In 2012 I was a struggling truant at school in Bedford when the EU changed my life.
A small part of what the EU does (in various ways) is fund youth organisations to come together and share best practice, learn and discuss. I had been involved for about a year in organising with Liberal Youth (at the time youth wing of the Liberal Democrats) and in October of that year I had stumbled upon the opportunity to travel to Sofia, Bulgaria and meet fellow young activists from similar groups all over Europe.
When I was growing up my Mum took care of my younger brother and I on minimum wage, there wasn’t really a huge budget for travel and certainly my school wasn’t one that offered big trips abroad. This trip was special because it was entirely funded by EU money, travel and hotel, which made it possible.
I remember clutching at paper print outs of google maps as I navigated my way through Sofia because I didn’t have a smartphone back then. I remember being gobsmacked that we weren’t staying in a hostel but in a fancy Hilton Hotel. And I was blown away by the people I met there — some people not too much older than myself but from all over doing incredible things to make a difference, and some young MPs and CEOs casually chatting over a beer, happy to laugh and talk about how they got where they were and how that could work for anyone willing to put in the work.
Aside from the huge financial and confidence barriers that working class people obviously face in having any social mobility, another huge one is around aspirations. Having any knowledge of what you and your life could even be beyond what you know.
Knowing what was possible with life, to know that at 18 I would find myself being listened to by these people in another country I was paid to fly to rather than just in the park in Bedford or alone dreaming in my room was staggering.
The way I have thought about life has never been the same since.
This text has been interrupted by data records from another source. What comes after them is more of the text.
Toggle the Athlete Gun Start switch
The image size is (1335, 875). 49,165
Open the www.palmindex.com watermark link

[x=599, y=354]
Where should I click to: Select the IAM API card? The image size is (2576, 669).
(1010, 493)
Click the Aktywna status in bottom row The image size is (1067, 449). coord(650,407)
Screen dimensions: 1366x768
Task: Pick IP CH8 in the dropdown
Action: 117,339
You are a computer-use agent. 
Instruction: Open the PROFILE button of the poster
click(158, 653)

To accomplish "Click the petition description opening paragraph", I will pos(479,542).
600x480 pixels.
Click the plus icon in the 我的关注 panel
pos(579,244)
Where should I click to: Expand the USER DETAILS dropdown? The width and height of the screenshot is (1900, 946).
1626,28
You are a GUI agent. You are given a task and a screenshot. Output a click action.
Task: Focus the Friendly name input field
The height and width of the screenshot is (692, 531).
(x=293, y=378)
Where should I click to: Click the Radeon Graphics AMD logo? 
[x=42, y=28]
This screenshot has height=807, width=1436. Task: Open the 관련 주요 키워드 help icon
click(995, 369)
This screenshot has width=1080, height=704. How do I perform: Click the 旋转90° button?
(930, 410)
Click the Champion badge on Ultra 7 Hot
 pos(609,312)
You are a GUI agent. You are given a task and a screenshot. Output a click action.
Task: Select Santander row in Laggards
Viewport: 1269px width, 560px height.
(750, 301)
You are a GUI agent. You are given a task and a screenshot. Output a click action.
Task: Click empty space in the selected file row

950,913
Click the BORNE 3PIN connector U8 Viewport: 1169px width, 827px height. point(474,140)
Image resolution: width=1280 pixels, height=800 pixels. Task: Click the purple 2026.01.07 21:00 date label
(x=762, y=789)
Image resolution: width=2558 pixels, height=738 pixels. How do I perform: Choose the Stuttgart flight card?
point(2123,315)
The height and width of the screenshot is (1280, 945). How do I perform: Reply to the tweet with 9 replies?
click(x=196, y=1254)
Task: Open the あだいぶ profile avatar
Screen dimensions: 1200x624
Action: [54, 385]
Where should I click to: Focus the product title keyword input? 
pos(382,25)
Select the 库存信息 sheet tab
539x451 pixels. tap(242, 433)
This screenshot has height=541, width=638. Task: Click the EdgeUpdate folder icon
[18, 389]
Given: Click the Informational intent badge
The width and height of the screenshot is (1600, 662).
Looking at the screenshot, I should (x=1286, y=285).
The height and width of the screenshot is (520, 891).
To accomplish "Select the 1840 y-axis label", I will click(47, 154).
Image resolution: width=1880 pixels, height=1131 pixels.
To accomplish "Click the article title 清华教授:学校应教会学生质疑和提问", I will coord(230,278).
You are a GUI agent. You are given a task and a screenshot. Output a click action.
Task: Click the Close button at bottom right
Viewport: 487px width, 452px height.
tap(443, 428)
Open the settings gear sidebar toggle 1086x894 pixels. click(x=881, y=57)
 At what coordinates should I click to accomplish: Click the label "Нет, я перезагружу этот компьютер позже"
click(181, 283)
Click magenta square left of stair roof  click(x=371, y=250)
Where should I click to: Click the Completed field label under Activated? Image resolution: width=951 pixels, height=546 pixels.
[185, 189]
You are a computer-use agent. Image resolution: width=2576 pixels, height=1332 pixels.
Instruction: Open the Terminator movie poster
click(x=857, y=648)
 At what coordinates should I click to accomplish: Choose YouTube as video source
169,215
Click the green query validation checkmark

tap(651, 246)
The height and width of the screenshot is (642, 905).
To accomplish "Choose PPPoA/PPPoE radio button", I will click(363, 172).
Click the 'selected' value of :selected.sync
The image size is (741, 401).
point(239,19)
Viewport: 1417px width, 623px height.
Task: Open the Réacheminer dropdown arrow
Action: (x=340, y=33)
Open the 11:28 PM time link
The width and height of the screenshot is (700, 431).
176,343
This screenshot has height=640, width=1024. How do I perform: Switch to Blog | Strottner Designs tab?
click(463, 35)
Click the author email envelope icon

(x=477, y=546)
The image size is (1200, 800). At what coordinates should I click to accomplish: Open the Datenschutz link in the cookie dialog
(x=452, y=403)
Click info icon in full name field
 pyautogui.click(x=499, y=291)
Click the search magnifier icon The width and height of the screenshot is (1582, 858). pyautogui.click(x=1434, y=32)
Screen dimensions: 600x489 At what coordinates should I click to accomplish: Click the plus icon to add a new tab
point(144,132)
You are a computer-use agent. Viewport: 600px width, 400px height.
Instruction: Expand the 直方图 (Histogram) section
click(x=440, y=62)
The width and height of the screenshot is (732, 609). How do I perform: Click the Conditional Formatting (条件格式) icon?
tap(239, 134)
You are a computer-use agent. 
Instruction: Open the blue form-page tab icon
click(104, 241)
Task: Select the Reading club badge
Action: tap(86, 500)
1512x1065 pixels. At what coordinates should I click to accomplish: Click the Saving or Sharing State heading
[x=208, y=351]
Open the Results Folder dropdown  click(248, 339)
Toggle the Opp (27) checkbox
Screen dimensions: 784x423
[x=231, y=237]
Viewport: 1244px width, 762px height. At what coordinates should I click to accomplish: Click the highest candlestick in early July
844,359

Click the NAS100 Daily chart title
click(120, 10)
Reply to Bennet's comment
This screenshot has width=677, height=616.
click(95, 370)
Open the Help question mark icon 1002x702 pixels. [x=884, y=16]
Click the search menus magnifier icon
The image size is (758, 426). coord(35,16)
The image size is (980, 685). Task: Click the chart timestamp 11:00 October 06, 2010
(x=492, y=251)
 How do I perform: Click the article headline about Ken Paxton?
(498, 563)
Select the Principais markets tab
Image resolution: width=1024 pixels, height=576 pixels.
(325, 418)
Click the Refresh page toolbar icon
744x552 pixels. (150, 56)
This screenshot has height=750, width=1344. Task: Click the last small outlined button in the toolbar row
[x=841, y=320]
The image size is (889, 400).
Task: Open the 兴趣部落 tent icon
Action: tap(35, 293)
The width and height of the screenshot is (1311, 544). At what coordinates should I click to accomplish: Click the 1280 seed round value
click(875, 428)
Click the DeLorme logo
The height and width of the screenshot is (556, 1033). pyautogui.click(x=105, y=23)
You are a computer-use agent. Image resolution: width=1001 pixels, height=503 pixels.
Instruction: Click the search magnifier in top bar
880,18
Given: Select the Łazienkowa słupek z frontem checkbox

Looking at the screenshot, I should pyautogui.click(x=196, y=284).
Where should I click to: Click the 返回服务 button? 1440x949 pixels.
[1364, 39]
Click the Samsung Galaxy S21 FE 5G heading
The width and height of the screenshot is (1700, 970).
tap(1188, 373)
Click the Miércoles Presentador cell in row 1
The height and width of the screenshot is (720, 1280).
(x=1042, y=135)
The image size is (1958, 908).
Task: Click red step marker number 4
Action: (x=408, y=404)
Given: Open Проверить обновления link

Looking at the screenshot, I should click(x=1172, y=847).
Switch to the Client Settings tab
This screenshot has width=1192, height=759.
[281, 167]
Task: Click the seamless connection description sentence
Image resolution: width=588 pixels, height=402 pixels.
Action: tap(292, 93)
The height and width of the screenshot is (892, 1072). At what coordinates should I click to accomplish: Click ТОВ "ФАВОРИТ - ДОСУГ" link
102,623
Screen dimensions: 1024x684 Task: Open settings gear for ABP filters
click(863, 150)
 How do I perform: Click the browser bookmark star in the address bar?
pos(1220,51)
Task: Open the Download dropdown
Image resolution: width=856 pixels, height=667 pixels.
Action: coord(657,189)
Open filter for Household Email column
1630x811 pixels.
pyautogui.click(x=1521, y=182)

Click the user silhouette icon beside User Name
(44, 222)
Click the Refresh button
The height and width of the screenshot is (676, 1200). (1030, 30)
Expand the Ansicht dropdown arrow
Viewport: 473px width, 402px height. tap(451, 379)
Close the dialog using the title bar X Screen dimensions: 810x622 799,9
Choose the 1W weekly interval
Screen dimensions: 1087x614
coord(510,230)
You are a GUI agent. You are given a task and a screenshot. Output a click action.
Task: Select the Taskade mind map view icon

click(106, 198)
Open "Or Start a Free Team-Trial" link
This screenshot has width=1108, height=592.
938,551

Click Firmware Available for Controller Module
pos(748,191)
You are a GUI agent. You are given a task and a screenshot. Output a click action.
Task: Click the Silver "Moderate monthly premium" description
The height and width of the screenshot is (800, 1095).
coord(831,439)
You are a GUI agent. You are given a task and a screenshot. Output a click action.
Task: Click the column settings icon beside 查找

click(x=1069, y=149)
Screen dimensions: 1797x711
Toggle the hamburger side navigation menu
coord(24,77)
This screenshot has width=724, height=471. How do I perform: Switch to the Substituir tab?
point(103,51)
I met people there who gave me more opportunities to travel and to start training youth activists funded in part by EU money, and to begin to try and understand the systems and common issues we were working in. It blossomed into a passion and intense social mobility.
Looking at a tweet from when I was 19, it is funny how remarkably similar my life is 6 years later. Facilitating in a city I don’t live, surrounded by post-its and people doing everything they can to make a change in society. What the EU used to fund is now an against the odds self-employed career.
I know that kids of the future not having access to funding and transformative experiences like this is a drop in the ocean really, compared to what rights and and jobs many more have to lose.
But — it was personal. So I wanted to say something.